Au début, la pression était énorme : je devais rattraper le retard des autres artisans de ma génération, qui avaient commencé le métier plus de dix ans avant moi, et, en tant que successeur, j'ai dû apprendre à gérer l'atelier dans son ensemble. J'ai l'impression d'avoir survécu de justesse à ces quinze dernières années, et cela n'aurait pas été possible sans l'encadrement de mon père, de mon oncle et des artisans expérimentés.
—– Je comprends que vous participez également activement à des projets non traditionnels de travail du bambou.
Les architectes et les designers me proposent souvent leurs idées et me demandent si je peux réaliser certaines choses en bambou. Parmi ces créations, on trouve l'intérieur de structures, de la vaisselle, des luminaires et du mobilier.
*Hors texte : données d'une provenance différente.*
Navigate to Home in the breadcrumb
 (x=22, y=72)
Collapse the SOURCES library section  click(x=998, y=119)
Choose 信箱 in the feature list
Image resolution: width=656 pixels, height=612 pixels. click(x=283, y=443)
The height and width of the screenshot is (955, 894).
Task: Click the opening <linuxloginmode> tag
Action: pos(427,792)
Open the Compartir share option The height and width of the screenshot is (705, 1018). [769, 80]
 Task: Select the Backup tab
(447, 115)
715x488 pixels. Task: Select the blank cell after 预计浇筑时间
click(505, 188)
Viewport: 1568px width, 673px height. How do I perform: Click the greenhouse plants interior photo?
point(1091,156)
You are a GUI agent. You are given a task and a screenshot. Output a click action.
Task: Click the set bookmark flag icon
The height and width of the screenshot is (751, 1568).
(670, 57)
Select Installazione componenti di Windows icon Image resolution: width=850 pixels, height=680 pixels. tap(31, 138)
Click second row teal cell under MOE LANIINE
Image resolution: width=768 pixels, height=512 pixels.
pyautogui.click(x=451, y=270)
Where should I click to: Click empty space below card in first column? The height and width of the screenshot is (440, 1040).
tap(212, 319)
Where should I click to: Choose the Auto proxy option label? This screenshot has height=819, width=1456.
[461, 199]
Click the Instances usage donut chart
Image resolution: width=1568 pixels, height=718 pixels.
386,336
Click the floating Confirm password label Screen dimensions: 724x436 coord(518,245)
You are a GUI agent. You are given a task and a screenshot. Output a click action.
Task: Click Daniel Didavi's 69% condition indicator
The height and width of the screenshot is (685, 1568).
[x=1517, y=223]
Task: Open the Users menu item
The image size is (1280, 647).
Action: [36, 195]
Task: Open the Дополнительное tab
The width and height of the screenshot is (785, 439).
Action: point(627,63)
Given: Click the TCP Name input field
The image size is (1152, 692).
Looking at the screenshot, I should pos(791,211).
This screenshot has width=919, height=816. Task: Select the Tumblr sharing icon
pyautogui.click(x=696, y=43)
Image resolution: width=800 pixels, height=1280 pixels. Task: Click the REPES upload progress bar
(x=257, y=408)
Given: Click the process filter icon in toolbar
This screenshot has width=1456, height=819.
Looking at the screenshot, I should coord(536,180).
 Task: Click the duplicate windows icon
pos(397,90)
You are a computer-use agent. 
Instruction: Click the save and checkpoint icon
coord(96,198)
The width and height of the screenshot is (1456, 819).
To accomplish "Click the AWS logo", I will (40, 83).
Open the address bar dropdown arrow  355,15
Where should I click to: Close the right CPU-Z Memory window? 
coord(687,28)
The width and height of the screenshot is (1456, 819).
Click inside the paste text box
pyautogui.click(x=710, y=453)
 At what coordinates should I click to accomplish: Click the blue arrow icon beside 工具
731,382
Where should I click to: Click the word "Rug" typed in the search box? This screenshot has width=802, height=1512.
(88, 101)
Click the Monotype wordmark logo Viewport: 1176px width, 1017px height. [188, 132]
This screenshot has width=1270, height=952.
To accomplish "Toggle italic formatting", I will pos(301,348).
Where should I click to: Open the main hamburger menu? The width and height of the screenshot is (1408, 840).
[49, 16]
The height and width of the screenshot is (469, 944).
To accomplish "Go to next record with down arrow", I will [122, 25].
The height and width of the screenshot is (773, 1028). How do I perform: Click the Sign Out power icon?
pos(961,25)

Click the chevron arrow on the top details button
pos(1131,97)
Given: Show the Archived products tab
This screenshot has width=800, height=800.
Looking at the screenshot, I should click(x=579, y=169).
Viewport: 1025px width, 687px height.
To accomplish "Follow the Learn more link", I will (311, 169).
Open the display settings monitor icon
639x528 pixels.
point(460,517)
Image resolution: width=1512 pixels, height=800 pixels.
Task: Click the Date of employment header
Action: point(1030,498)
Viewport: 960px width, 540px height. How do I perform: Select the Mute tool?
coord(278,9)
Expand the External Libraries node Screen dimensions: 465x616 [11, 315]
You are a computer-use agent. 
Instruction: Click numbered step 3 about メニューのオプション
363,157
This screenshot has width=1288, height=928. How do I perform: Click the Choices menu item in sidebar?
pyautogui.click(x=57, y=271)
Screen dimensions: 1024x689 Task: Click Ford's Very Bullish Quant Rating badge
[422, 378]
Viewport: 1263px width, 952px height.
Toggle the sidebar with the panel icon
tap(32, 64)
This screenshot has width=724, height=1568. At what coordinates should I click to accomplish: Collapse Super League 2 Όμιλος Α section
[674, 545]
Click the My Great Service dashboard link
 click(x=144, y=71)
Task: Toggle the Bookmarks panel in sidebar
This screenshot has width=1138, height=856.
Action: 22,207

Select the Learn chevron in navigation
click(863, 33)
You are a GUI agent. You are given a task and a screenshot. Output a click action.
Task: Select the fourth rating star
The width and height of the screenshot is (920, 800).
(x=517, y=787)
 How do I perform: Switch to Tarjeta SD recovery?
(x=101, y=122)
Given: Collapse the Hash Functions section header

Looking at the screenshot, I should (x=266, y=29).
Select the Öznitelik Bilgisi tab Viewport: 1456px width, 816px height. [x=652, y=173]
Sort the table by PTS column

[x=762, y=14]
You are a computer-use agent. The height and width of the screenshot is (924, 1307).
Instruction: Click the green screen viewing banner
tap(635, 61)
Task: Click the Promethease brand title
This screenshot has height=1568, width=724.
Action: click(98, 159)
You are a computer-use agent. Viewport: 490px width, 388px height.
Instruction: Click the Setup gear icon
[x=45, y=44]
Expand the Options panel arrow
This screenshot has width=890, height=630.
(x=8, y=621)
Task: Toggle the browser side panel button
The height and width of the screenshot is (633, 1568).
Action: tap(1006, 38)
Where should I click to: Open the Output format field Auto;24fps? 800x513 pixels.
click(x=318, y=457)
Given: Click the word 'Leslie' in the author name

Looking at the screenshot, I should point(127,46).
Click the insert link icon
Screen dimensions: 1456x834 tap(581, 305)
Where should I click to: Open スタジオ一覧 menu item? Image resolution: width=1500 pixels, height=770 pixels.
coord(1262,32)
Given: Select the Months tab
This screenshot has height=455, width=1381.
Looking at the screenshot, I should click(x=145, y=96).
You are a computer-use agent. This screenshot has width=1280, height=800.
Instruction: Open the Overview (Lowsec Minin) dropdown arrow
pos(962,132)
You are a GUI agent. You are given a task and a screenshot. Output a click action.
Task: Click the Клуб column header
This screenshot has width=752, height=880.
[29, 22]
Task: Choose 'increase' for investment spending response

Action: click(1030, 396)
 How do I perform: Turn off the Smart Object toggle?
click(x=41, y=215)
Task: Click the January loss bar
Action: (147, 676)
En tant qu'artisan (du bambou), je n'aime pas dire « Je ne peux pas » si c'est lié au bambou.
—– Et dans les œuvres de l’artiste floral belge Daniël Ost*, vous avez exploré des méthodes assez étrangères au travail traditionnel du bambou.
Je participe continuellement à la production de ses œuvres depuis 2007. À partir de ses croquis, je sélectionne les matériaux et réalise de nombreux essais pour chaque œuvre. Incarner les idées d'un artiste est un travail acharné, contrairement à la création artisanale aux formes spécifiques et prédéterminées. Mais travailler avec l'artiste nous ouvre toujours des perspectives d'utilisation du bambou auxquelles nous n'aurions pas pensé autrement. J'apprécie donc particulièrement ses processus de production. Personne, à ma connaissance, n'explore et n'examine autant les possibilités du bambou que Daniël Ost, même si le bambou ne pousse pas à l'état sauvage en Belgique. TAKEMATA et moi-même apprécions particulièrement les occasions de travailler avec des personnes comme lui.
De plus, ces applications de savoir-faire traditionnels au travail non traditionnel du bambou me permettent de tester mes propres compétences et mon imagination. Le bambou a été utilisé de diverses manières à travers l'histoire. On a donc tendance à supposer que toutes les techniques de transformation et d'assemblage possibles ont été pratiquées par les hommes du passé. Mais chaque fois que je m'efforce de satisfaire les goûts contemporains ou d'incarner des expressions artistiques, je me rappelle que le bambou recèle d'immenses possibilités inexplorées et inexplorées.
*Daniël Ost est un artiste floral né en Belgique en 1955. Il a réalisé des projets de décoration de nombreux monuments historiques célèbres à travers le monde, notamment pour des membres de la famille royale de Belgique, et est connu comme « l'architecte floral ». Il a exposé dans des lieux tels que le temple Tōji à Kyoto et le sanctuaire Izumo Taisha à Shimane, au Japon. Il a été décoré de l'Ordre du Soleil Levant en 2015.